Maggie, con su eterna sonrisa y con un buen trozo de tarta servido en un plato de plástico, cruzó la cafetería y se dirigió hacia el discreto despacho que yacía al fondo de ese pasillo estrecho y lúgubre que tan nerviosa le ponía siempre. Se retocó un poco el flequillo, llamó a la puerta y entró.
- Buenos días, siento interrumpir. Traigo algo de tarta. La he hecho por el cumpleaños de Julia.
- Cariño, ¿no le vas a decir nada? Estábamos teniendo una conversación privada ¡y nos ha interrumpido!
- Ha llamado a la puerta, no empieces.
- ¿Cómo que no empiece? ¿Me estoy inventando algo, acaso?
- No, mujer pero…
- ¿Entonces como te atreves a decirme que no empiece? ¿Tan cansado estás de mí que no me permites recibir un mínimo respeto por parte de tus empleados?
-Señores González, por favor, un momento de tregua. Dejen pasar a la pobre camarera, la pobre está esperando con la puerta abierta. Se va a enterar de esto todo el personal. Es más, que entre y se lleve al niño. Insisto una vez más en que este no es un lugar apropiado para él.

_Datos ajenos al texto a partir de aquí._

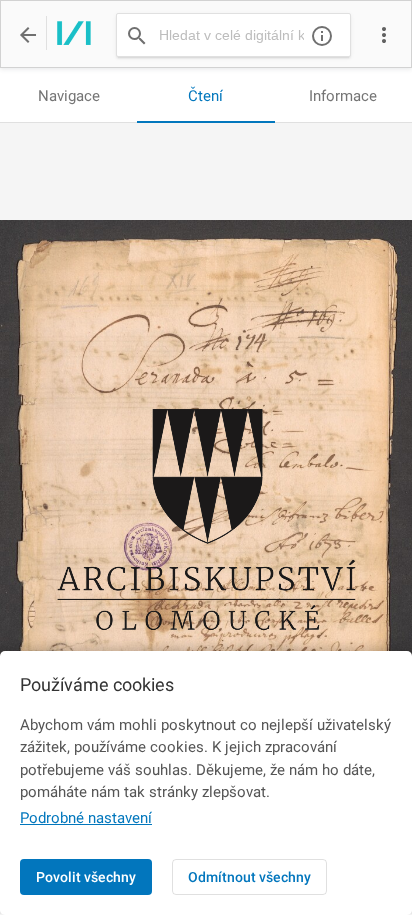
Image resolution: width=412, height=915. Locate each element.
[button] (384, 35)
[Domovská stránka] (68, 35)
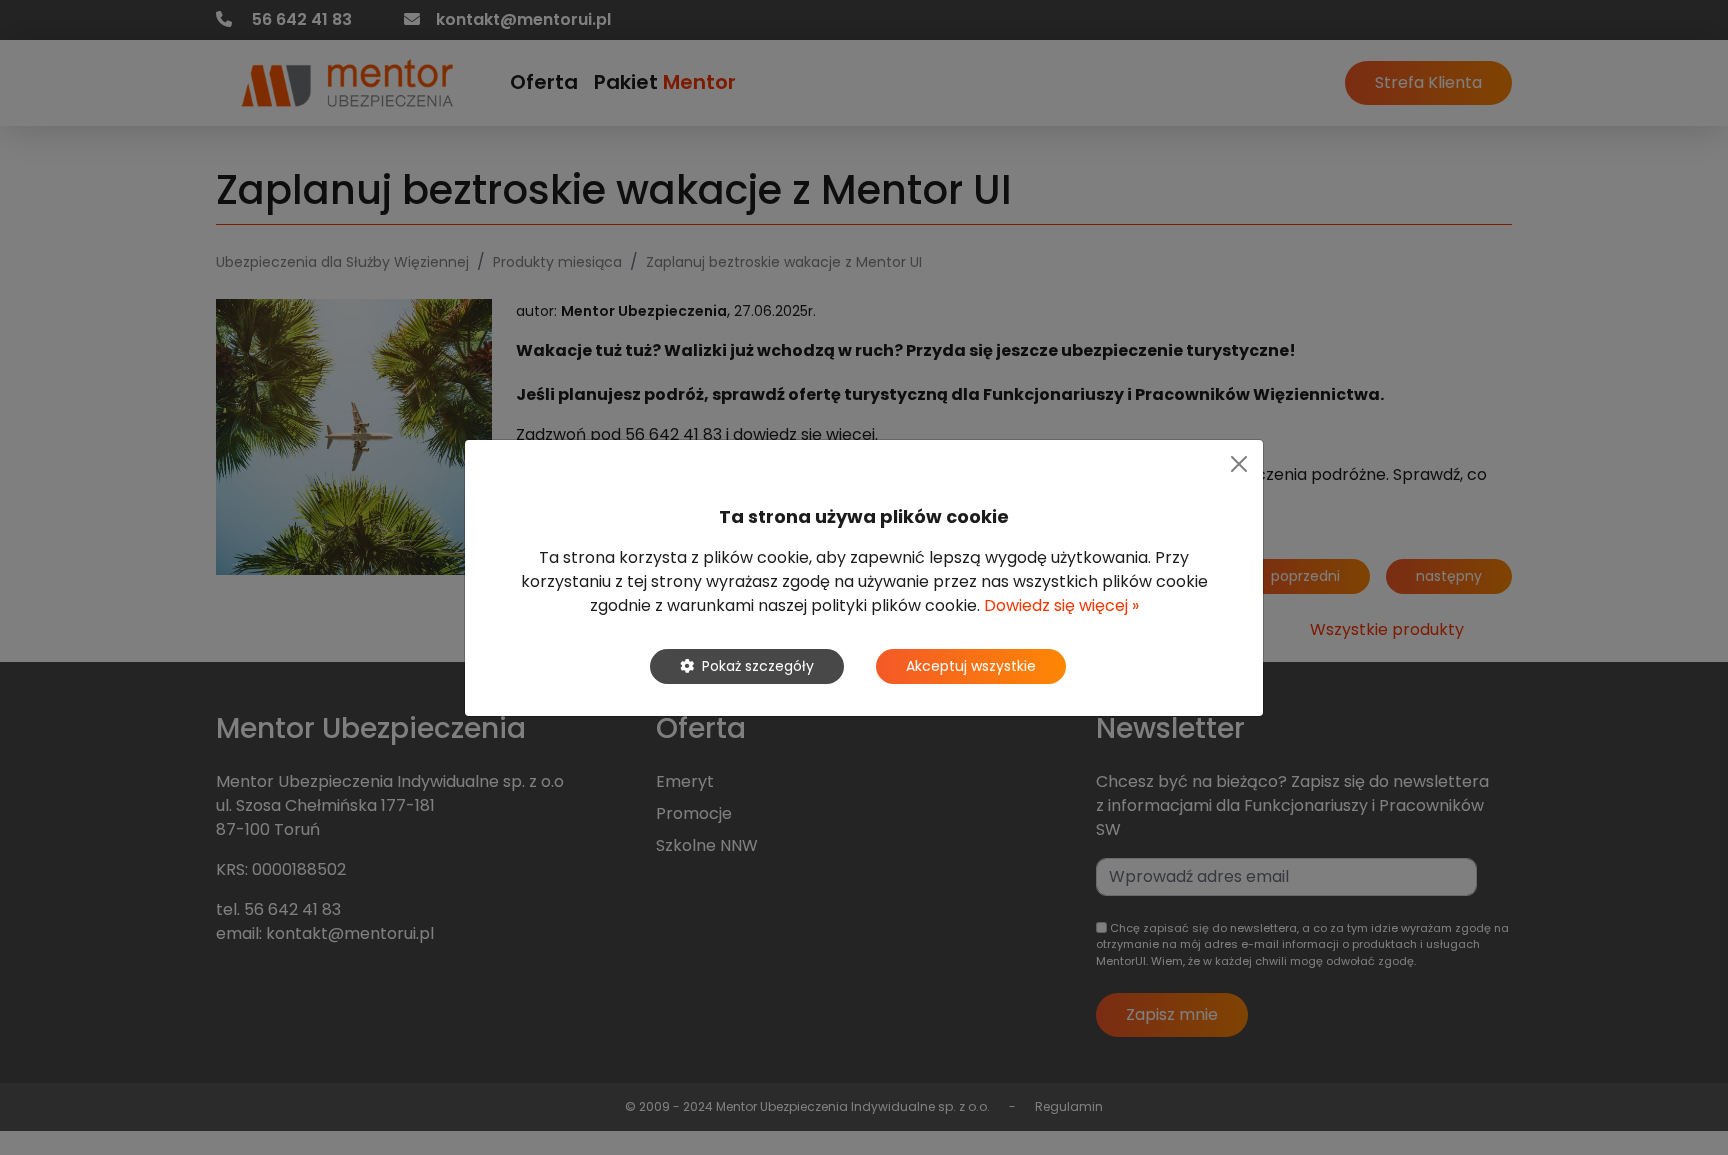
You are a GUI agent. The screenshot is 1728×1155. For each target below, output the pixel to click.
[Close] (1239, 464)
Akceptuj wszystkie (971, 666)
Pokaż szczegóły (758, 666)
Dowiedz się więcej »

- ¡No! ¡Yo quiero a mi mamá!
- Y tu mamá te quiere mucho pequeñín, pero no puedes quedarte aquí.
- ¡Yo quiero aquí! ¡Señor malo!
- Déjelo anda, si no se entera de nada.
- ¿Estás llamando tonto a tu hijo? ¿Pero qué clase de padre eres? Dios, ¿Por qué coño me casaría contigo?
- ¡Has dicho una palabrota! ¡Coño! ¡Coñoooo!
- ¿Lo ven? Dejen que se lo lleve, hagan el favor…
- ¡Y dale! ¡Que no! Además, ahora está la mar de tranquilo jugando con su Rudolf, como los separen tendrá una pataleta y de las gordas.
- ¡Guau!
- ¿Verdad que sí, Rudolf, mi amor? En fin, sigamos con este alud de daño para con mi persona.
- ¿Daño para con tu persona? ¿Pero cómo tienes los santos cojones de decir eso? ¡Me pusiste los cuernos!
- Agh, qué cerrado de mente eres, de verdad.
- Por favor, señores, basta. Insisto en que dejen entrar a la camarera y cierren la puerta: su negocio se está enterando de todo, señor.
- Está bien, está bien. Pasa, Maggie, por favor.
Maggie asintió y depositó el plato de plástico sobre el armario de metal que descansaba justo al lado de la puerta. Sonrió y le dio los buenos días al señor González, para después retroceder y cerrar la puerta tras de sí, dejando al triste directivo latinoamericano totalmente solo, en su discreto despacho.